Bonjour mon petit bien-aimé, bonjour mon cher petit homme. Vous voyez que j’avais raison hier quand je voulais vous retenir et qu’un bon tiens vaut mieux que deux tu auras. C’est pour être bien convaincue de cette vérité que je vous retiens souvent jusqu’à l’importunité et que vous me rudoyez d’importance à cause de cela.
Je viens de voir Lanvin tout à l’heure qui venait savoir pour Claire et le mont de piété ce qu’il fallait faire. J’ai reçu une lettre de Mme Krafft. Je ne l’ai pas décachetée pour ne pas m’exposer à des choses tristes.
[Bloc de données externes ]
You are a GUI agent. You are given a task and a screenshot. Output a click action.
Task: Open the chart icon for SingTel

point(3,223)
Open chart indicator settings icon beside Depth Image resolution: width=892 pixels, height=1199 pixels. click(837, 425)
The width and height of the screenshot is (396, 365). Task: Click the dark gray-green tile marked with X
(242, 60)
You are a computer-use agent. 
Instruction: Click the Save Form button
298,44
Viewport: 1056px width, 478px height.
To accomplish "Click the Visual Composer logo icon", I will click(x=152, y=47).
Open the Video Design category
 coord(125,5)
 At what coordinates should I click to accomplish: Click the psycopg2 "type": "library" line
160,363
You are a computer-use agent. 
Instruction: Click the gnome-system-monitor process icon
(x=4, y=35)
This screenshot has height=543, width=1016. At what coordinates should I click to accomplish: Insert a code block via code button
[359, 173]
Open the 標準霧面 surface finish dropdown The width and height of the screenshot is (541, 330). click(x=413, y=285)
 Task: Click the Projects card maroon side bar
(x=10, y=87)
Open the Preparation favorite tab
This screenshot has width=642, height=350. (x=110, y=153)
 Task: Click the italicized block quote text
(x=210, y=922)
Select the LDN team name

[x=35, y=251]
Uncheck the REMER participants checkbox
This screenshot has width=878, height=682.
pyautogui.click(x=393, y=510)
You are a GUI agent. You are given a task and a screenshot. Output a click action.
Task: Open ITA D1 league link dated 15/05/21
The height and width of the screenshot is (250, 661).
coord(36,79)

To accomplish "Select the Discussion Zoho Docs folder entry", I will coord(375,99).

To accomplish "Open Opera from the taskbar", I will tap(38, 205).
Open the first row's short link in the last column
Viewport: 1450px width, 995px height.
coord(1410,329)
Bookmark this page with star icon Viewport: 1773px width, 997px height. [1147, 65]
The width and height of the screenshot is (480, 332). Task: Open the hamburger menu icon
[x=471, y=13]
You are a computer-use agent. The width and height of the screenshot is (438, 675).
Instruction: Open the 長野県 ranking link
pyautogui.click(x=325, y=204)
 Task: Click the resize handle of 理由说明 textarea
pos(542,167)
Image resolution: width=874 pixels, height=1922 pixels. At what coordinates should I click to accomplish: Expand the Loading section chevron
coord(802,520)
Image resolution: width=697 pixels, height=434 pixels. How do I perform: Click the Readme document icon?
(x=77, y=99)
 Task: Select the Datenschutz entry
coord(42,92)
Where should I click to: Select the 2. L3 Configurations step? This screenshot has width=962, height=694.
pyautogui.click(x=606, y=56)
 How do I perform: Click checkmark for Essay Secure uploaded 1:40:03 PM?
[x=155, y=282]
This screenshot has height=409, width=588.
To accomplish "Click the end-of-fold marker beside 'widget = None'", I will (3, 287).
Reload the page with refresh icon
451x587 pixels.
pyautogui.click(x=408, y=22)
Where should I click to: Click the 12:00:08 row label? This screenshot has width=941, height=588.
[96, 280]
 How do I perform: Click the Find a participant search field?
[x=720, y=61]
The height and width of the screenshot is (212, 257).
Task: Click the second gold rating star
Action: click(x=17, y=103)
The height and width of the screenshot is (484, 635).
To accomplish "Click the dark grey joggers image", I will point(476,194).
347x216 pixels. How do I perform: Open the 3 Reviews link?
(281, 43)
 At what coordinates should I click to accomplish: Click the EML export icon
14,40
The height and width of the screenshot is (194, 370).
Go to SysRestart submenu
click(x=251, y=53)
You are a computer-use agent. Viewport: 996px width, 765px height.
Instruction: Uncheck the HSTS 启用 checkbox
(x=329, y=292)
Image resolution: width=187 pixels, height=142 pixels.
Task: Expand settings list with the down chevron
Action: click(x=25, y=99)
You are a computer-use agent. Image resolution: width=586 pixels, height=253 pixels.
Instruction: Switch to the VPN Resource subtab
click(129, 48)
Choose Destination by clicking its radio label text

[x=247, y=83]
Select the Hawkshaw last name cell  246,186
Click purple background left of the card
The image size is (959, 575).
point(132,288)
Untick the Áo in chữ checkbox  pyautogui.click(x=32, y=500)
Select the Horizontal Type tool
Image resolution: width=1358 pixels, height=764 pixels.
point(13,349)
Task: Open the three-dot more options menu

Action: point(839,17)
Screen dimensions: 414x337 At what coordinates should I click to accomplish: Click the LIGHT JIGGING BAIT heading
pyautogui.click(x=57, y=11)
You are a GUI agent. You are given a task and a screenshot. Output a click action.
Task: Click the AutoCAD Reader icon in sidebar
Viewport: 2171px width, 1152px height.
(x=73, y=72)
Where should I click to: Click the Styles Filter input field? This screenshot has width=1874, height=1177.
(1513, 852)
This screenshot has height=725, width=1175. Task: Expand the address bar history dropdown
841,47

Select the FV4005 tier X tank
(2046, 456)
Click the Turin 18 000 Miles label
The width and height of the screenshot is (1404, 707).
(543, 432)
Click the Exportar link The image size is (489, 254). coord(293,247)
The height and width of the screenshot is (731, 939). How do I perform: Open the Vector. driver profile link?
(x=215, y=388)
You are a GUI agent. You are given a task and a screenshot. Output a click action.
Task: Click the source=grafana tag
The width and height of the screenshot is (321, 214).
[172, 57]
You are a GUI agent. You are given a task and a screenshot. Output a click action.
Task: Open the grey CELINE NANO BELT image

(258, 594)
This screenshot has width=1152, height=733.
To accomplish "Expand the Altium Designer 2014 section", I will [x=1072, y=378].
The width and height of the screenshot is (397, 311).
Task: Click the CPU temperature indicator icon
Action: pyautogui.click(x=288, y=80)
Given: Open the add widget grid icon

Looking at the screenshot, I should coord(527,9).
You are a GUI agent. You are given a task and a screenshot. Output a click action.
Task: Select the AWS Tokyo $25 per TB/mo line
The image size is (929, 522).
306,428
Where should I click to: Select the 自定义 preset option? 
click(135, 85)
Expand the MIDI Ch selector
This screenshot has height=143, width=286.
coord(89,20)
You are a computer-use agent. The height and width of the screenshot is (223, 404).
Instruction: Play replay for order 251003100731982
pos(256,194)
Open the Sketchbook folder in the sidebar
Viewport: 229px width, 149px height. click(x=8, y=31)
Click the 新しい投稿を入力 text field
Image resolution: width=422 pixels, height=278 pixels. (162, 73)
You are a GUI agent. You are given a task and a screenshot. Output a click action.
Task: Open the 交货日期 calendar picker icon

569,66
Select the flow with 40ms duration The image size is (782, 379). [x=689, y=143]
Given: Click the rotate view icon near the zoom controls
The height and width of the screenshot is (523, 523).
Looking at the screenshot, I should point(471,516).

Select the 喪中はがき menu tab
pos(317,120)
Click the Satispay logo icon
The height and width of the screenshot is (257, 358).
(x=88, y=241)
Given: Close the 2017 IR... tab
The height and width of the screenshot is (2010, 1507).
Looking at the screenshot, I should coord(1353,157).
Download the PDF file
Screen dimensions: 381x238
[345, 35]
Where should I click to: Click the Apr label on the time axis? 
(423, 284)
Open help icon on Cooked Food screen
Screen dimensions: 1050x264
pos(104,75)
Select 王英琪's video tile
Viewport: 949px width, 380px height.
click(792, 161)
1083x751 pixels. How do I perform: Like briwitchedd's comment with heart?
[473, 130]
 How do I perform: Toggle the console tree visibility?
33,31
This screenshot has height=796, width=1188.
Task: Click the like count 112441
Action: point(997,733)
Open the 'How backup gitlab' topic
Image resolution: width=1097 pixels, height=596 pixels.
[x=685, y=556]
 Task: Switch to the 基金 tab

Je devine d’ailleurs à peu près ce qu’elle contient ; elle doit être furieuse du dérangement inutile que nous lui avons causé hier. Je t’attends mon cher petit homme avec impatience. Je voudrais savoir si mon bonheur se prolongera encore jusqu’à cette nuit ? J’en doute car j’ai au cœur une tristesse qui peut passer pour un pressentiment, et il est probable que nous avons enterré hier nos bons soupers nocturnes et comme je ne te vois pas une heure par jour dans tout un mois cela me remet au régime d’un bonheur fort modéré. Je me résigne, c’est ce que je peux faire de mieux et je t’aime plus que jamais ce qui est ce que je peux faire de plus mal.

Juliette

BnF, Mss, NAF 16336, f. 192-193
Transcription de Sophie Gondolle assistée de Gérard Pouchain


2 décembre [1838], dimanche soir, 10 h. ½

Je suis bien contente, mon cher petit bien-aimé, que vous veniez souper avec moi. J’avais bien peur que cette nuit ait été la dernière de notre bonheur, en voilà encore une, Dieu merci. Aussi je suis très contente et j’ai oublié tout de suite que vous m’aviez rabrouée en entrant parce que je vous faisais remarquer que vous n’étiez pas revenu cette nuit. C’est bien vrai que je t’aime trop, mon chéri. Je devrais tâcher de me corriger car je te suis plus souvent importune qu’agréable avec mon excessif amour pour commencer. Je ne veux pas être amère dans le reste de ma lettre, c’est bien assez de souffrir en dedans sans y ajouter le chagrin de t’ennuyera et de te fatiguer. J’espère, mon chéri, que vous n’êtes pas allé ce soir à Lady Melvil [1] ? Vous n’avez pas affaire au théâtre, que je sache, et cela me fera bien de la peine si vous y êtes allé sans motif. En attendant j’ai confiance en vous et je vous attends de la meilleure foi du monde ; le couvertb est mis tout est prêt et moi aussi je suis prête à ce que vous voudrez à indiscrétion et à mort.
Soir pa. Soir man, papa est bien i. Je t’aime.

Juliette

BnF, Mss, NAF 16336, f. 194-195
Transcription de Sophie Gondolle assistée de Gérard Pouchain

a) « ennuier ».
b) « courvert ».

Notes

[1Lady Melvil ou le joaillier de Saint-James, comédie en trois actes, mêlée de chant, par MM. De Saint-Georges et de Leuven, musique de M. Albert Grisart Grisar, représentée pour la première fois, à Paris, sur le théâtre de la Renaissance (salle Ventadour), le 5 novembre 1838.